Segundo o diretor do IFec RJ, João Gomes, o número de consumidores de produtos piratas nos últimos 12 meses no estado voltou ao patamar pré-pandemia, em 2019 (3,3 milhões), depois de cair para 1,2 milhão de pessoas, no ano passado. Realizada em novembro, a pesquisa ouviu 293 cidadãos fluminenses e apurou que o gasto médio foi de R$ 73,5 por compra, valor menor que o apurado em 2020 (R$ 94,5) e superior ao registrado em 2019 (R$ 62,8).

O consumidor tem consciência de que se trata de um produto pirata, que prejudica a economia, sabe que é crime, mas, mesmo assim, muitos dizem que vão continuar comprando”, disse Gomes em entrevista à Agência Brasil.

De acordo com a pesquisa, 93,6% dos entrevistados sabem que a pirataria é crime e 65,5% entendem que a compra de produtos piratas prejudica a economia do estado do Rio de Janeiro. A sondagem indica que 71,9% não pretendem continuar comprando produtos piratas, embora quase um terço ainda tenda a comprar, o que é um número também elevado.
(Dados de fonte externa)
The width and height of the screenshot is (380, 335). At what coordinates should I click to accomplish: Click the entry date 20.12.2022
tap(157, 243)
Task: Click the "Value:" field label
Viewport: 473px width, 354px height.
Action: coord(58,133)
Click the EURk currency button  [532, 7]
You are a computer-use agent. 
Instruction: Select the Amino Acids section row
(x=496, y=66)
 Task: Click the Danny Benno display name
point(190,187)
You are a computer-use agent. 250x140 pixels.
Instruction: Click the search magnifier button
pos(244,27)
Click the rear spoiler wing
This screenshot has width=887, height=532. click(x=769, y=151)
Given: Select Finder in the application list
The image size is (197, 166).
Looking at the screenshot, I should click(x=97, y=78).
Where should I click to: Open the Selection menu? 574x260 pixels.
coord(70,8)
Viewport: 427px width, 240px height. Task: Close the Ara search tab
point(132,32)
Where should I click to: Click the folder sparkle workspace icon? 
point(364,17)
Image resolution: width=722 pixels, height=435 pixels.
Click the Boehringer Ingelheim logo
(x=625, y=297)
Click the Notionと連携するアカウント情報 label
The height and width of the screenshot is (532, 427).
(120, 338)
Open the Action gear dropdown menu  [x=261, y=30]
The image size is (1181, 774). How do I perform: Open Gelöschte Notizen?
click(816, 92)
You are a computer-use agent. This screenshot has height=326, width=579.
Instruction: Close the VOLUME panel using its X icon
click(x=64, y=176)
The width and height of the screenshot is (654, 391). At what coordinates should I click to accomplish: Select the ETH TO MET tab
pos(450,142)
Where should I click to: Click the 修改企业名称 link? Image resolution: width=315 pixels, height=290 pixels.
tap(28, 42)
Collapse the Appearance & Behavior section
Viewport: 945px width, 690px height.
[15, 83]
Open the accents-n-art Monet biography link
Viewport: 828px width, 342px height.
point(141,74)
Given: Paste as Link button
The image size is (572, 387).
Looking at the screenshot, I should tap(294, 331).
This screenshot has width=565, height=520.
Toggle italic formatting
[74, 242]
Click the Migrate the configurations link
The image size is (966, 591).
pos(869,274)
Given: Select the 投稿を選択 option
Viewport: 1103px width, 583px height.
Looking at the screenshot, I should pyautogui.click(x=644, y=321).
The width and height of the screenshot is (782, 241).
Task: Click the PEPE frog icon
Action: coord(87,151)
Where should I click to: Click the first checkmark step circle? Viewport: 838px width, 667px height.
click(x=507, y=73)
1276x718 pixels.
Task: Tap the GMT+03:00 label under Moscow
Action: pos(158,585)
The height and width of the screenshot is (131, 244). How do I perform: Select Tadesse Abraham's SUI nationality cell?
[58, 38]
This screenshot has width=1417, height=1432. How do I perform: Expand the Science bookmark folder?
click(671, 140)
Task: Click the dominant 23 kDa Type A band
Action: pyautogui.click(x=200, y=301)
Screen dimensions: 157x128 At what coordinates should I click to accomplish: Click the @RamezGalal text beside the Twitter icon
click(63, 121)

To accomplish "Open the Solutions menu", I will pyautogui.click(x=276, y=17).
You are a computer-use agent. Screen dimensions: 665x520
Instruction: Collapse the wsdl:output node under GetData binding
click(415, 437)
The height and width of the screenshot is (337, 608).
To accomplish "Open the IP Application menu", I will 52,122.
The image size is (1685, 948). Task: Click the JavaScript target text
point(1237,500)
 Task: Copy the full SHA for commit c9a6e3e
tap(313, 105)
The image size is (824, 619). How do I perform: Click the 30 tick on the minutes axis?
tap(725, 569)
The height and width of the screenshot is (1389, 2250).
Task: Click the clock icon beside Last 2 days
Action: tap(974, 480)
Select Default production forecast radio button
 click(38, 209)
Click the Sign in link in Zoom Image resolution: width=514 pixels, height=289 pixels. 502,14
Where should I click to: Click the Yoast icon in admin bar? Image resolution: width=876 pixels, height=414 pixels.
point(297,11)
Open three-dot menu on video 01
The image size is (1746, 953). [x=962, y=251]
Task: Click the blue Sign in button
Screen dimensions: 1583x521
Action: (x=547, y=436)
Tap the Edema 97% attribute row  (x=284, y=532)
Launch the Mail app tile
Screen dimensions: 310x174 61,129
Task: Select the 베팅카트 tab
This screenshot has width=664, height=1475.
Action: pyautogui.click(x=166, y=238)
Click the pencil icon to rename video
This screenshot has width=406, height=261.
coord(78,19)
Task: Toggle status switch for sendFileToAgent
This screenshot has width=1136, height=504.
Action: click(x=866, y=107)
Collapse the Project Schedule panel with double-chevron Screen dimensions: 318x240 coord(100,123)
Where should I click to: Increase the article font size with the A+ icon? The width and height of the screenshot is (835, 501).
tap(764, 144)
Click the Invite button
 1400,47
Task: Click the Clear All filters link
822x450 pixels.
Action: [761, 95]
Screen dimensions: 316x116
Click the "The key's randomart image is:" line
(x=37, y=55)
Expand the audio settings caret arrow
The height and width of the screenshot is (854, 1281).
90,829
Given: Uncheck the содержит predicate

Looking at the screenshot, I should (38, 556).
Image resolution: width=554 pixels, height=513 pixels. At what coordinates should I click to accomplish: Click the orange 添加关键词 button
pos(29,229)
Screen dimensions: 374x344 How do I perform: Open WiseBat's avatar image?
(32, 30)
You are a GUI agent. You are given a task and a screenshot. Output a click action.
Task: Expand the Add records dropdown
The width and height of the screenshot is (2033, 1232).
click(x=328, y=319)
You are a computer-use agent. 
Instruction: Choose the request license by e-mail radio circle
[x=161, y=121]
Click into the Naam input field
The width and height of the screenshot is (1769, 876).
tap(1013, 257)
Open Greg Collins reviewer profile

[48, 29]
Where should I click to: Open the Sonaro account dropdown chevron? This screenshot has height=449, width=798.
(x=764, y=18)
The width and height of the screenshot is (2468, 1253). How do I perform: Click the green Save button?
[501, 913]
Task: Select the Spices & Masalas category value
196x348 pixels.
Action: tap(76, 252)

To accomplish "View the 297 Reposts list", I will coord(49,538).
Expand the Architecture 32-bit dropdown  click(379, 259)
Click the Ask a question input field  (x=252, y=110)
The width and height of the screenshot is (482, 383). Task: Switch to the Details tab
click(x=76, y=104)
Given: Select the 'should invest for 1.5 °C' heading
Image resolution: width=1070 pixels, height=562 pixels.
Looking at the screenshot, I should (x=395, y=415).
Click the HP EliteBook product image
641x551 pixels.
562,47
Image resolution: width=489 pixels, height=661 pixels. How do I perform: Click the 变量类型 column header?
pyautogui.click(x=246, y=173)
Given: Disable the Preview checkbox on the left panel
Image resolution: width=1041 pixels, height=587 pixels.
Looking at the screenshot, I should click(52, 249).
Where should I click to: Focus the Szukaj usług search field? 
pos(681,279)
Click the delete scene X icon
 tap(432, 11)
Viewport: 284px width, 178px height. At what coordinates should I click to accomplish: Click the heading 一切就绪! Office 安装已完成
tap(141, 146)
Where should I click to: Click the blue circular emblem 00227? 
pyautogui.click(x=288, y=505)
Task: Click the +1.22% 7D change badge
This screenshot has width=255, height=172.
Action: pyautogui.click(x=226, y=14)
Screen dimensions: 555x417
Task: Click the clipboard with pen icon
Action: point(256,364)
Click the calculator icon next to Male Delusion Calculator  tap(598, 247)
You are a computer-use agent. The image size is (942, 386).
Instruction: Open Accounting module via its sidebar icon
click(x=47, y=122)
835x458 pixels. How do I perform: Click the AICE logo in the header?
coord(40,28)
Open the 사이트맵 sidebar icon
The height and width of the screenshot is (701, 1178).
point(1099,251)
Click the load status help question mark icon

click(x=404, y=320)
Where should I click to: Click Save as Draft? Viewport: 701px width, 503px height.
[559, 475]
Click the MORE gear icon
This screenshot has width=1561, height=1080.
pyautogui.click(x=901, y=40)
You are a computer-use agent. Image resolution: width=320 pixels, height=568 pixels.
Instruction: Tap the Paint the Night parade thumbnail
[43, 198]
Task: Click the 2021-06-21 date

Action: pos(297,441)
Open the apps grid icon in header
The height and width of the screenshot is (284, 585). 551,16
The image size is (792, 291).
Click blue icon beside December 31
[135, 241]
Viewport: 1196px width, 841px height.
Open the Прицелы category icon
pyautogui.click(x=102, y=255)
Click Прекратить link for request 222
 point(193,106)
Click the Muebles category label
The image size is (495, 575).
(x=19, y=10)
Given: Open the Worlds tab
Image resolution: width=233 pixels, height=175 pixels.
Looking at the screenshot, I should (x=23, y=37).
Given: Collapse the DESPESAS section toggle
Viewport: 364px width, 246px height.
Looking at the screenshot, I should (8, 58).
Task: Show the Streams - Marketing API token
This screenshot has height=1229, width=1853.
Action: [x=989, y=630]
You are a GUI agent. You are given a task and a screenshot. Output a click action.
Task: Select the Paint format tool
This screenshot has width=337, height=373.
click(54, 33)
Um dado relevante é que, para 47,6% dos pesquisados, o consumo de produtos falsificados favorece o aumento da violência e da criminalidade.

Cerca de 46,4% dos entrevistados querem mais campanhas educativas sobre os riscos do mercado ilegal para saúde e sobre os prejuízos para a economia. Para 29,2% dos consumidores, campanhas governamentais poderiam colaborar, seguidas por campanhas industriais e do varejo, com 24% e 22,5%, respectivamente.

Ranking

Equipamentos eletrônicos falsificadas são os itens mais consumidos de forma ilegal, com 28,6%, seguidos por roupas, com 18,8%, e calçados, bolsas e tênis (17,1%). A chamada pirataria eletrônica ocupa o quarto e o quinto lugares da lista, por meio do download (transferência de dados) pela internet de filmes (16,3%) e programas de computador (15,9%), respectivamente. Na sequência, aparecem óculos (15,1%), download de músicas da internet (10,6%), brinquedos (9,4%), relógios (9%), TV por assinatura (8,6%), perfumes (7,8%), artigos esportivos (4,1%) e cigarros (2,4%).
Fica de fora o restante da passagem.